ACTIVITY: With pictures left out, set down exactly the lines from the line containing "Task: Choose Full recovery for VMware" through the last line of the data.

RECORDS TO PROCESS:

───

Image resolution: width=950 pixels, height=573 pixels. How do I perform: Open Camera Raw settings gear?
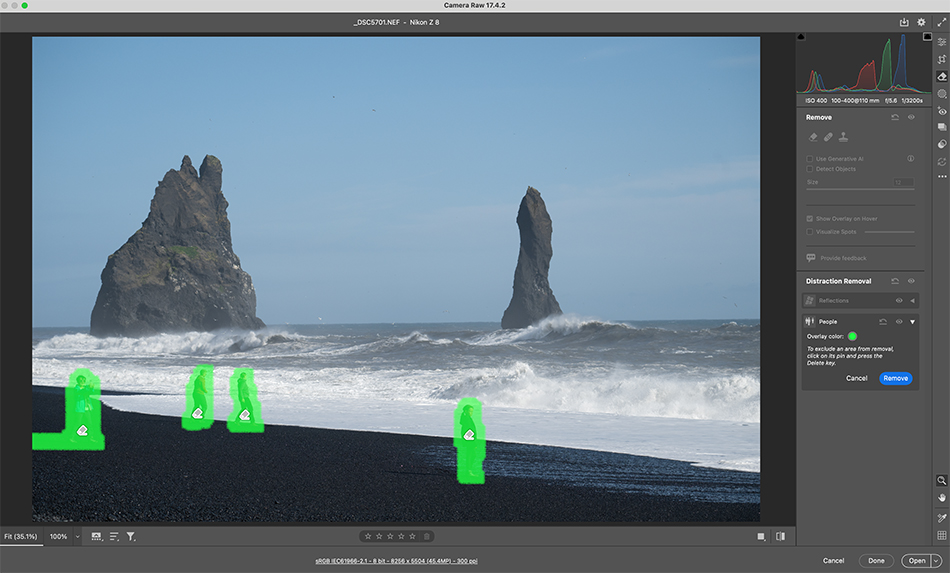[x=921, y=22]
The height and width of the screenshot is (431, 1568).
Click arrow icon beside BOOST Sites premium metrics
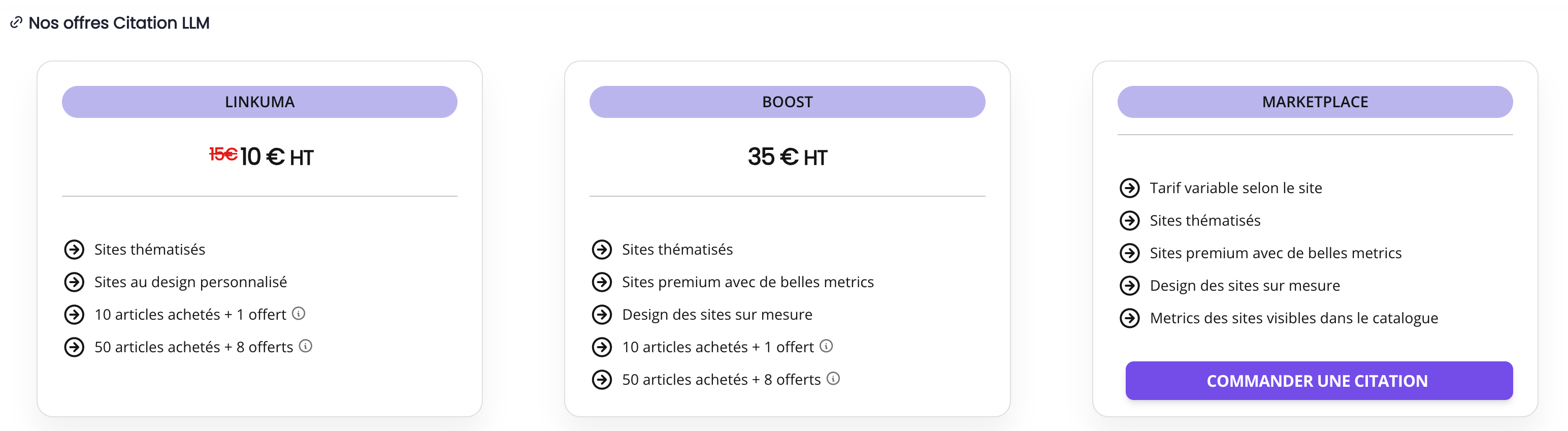point(602,282)
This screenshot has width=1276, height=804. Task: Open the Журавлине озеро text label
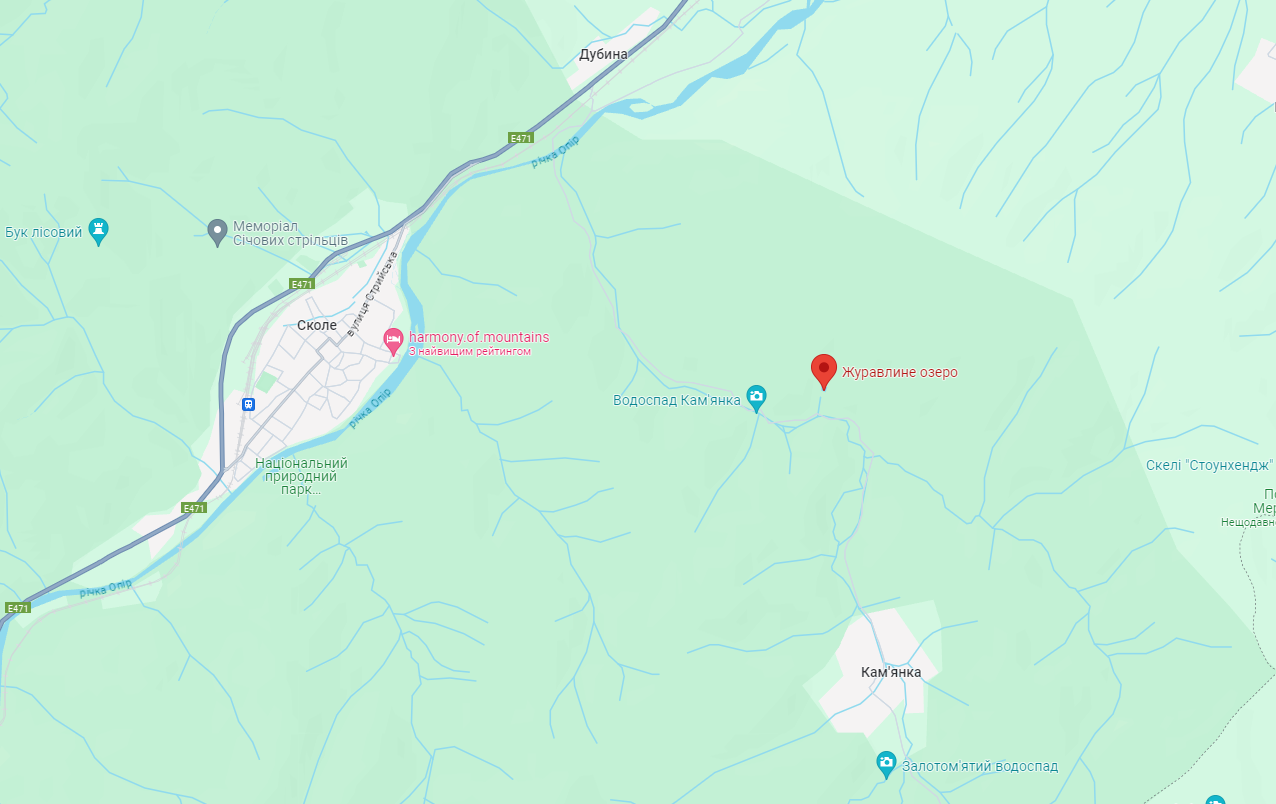(900, 372)
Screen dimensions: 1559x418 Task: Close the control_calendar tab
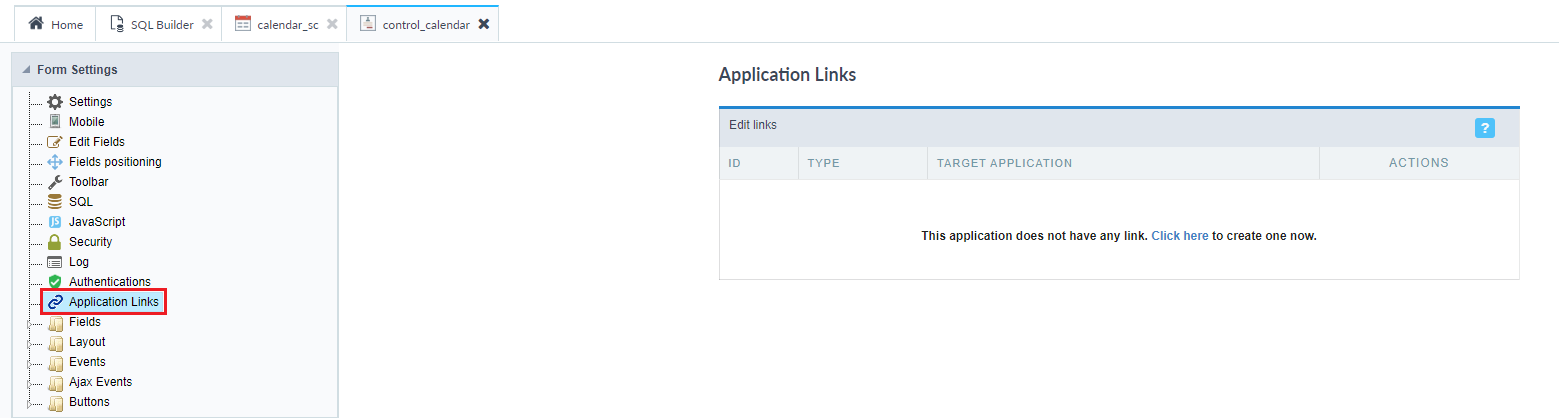pyautogui.click(x=484, y=25)
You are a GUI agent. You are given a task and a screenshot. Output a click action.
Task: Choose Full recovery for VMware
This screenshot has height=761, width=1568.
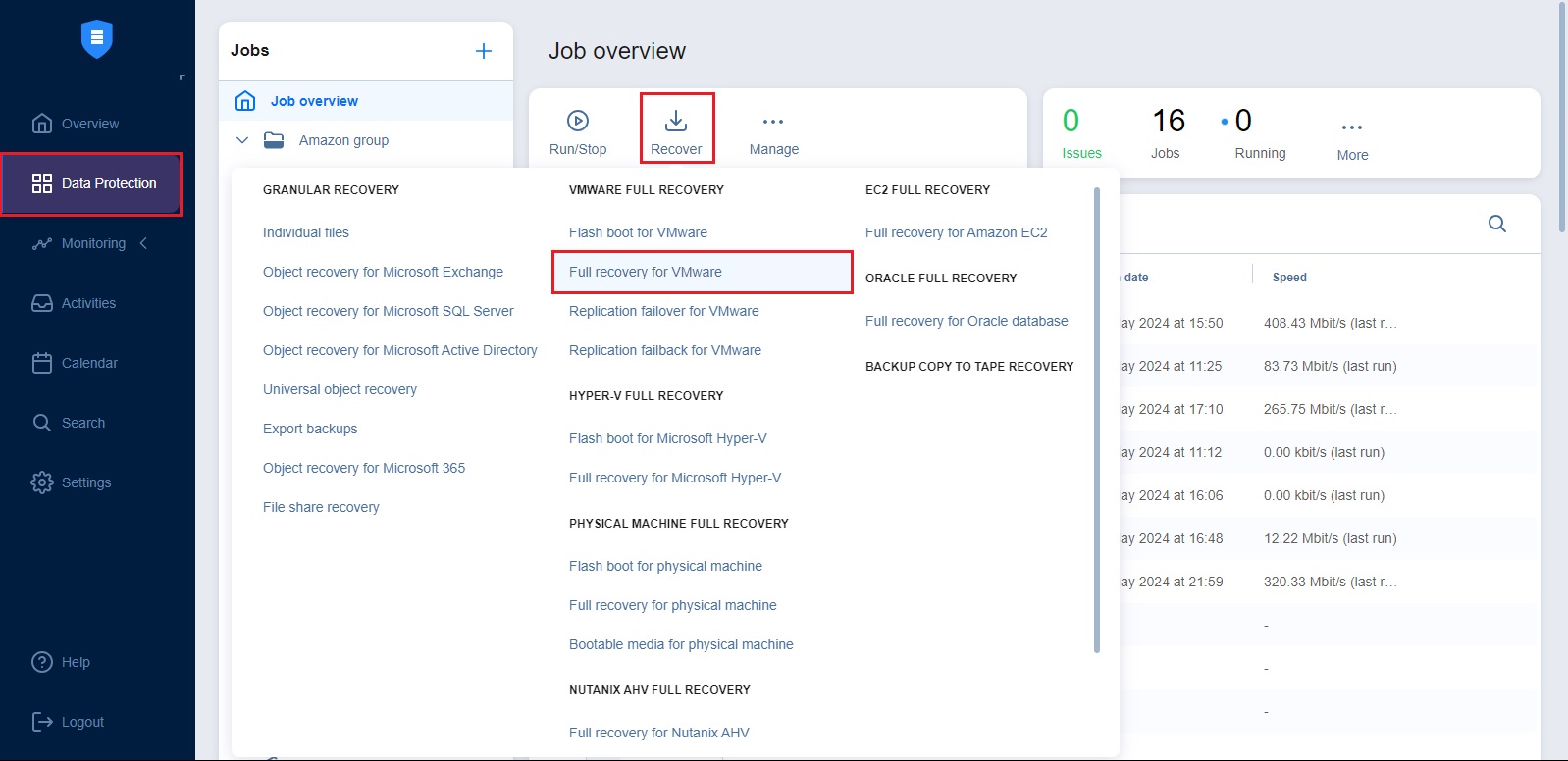point(646,272)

───

RESPONSE AREA:
Task: Choose Full recovery for VMware
This screenshot has height=761, width=1568.
point(646,272)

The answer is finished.